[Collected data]

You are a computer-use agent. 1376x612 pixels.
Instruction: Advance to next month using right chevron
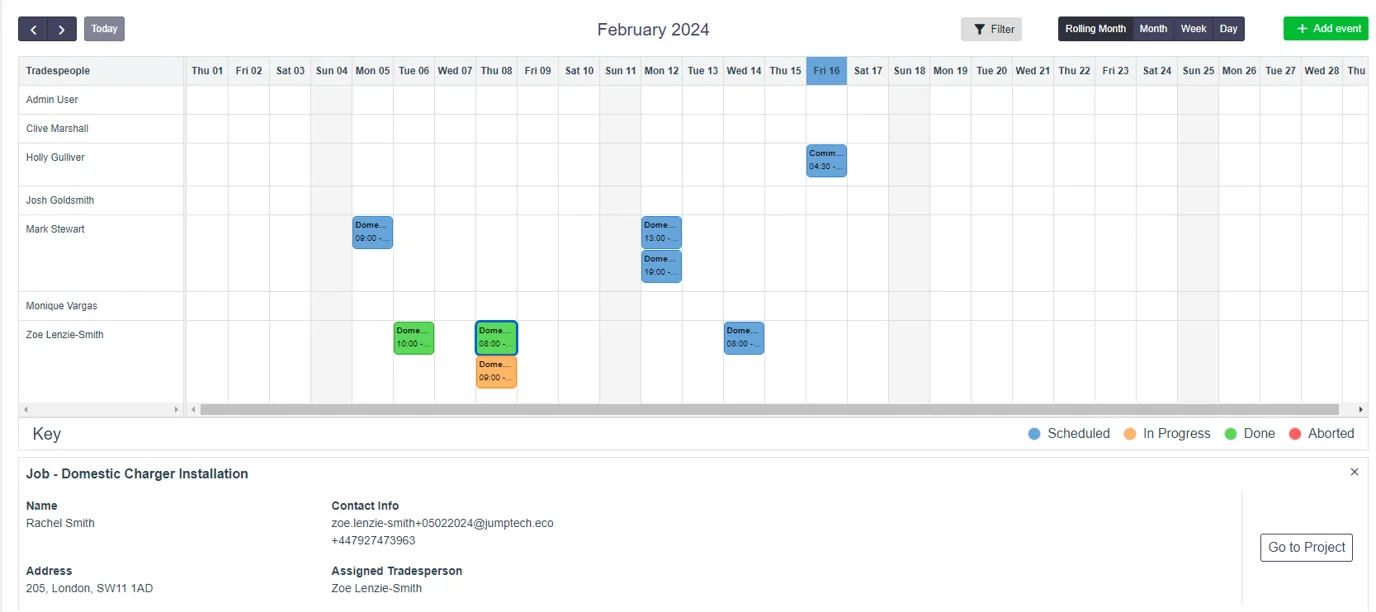pos(62,29)
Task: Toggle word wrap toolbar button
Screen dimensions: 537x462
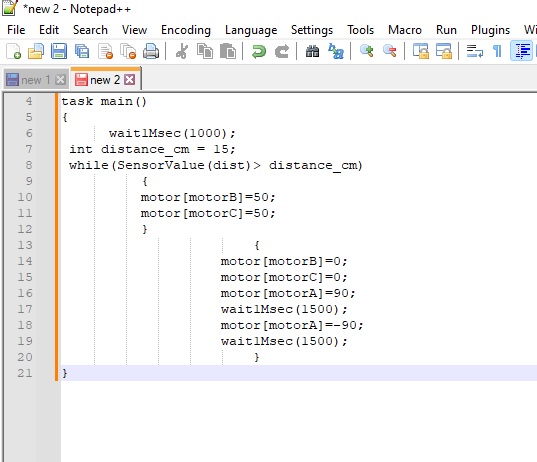Action: pyautogui.click(x=475, y=51)
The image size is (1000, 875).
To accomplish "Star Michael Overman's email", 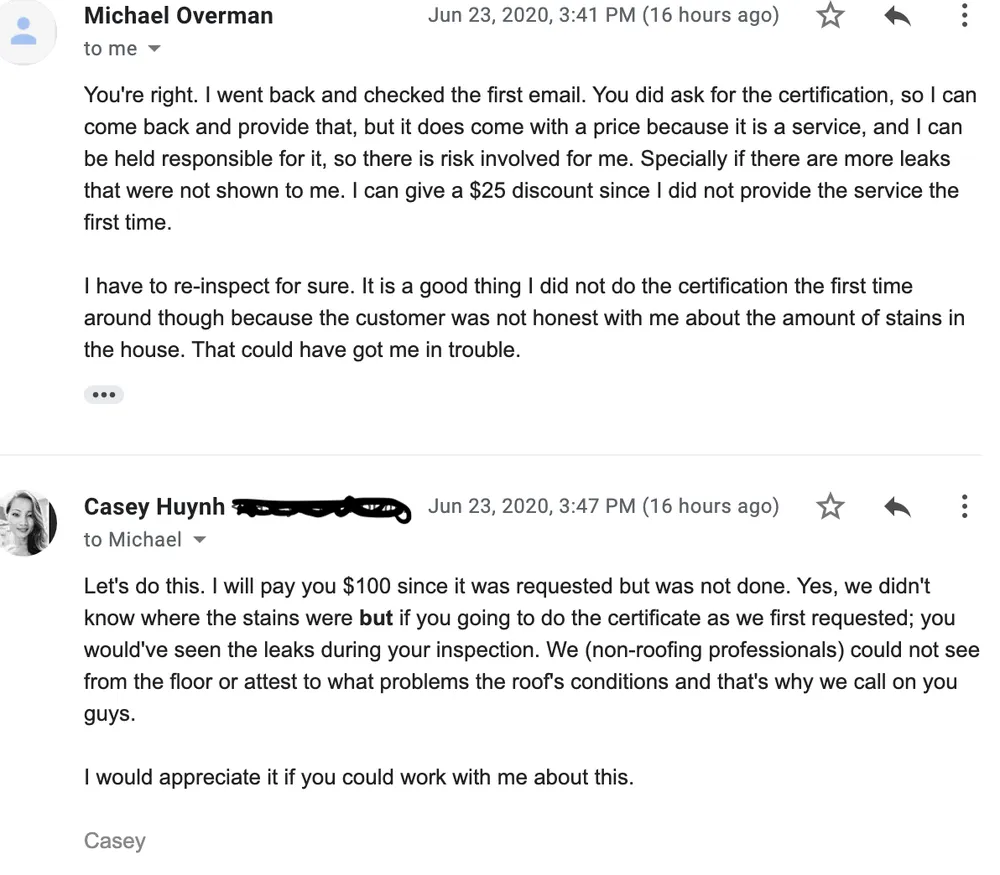I will [x=830, y=16].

Instructions for the task:
The line with "The image size is (1000, 875)." marks the end: restate word for word every line from the top of the data through that one, omitting pictures.

Output of the exercise:
You are a computer-use agent. 1376x612 pixels.
Instruction: Advance to next month using right chevron
pos(62,29)
Task: Toggle word wrap toolbar button
Screen dimensions: 537x462
Action: pyautogui.click(x=475, y=51)
The image size is (1000, 875).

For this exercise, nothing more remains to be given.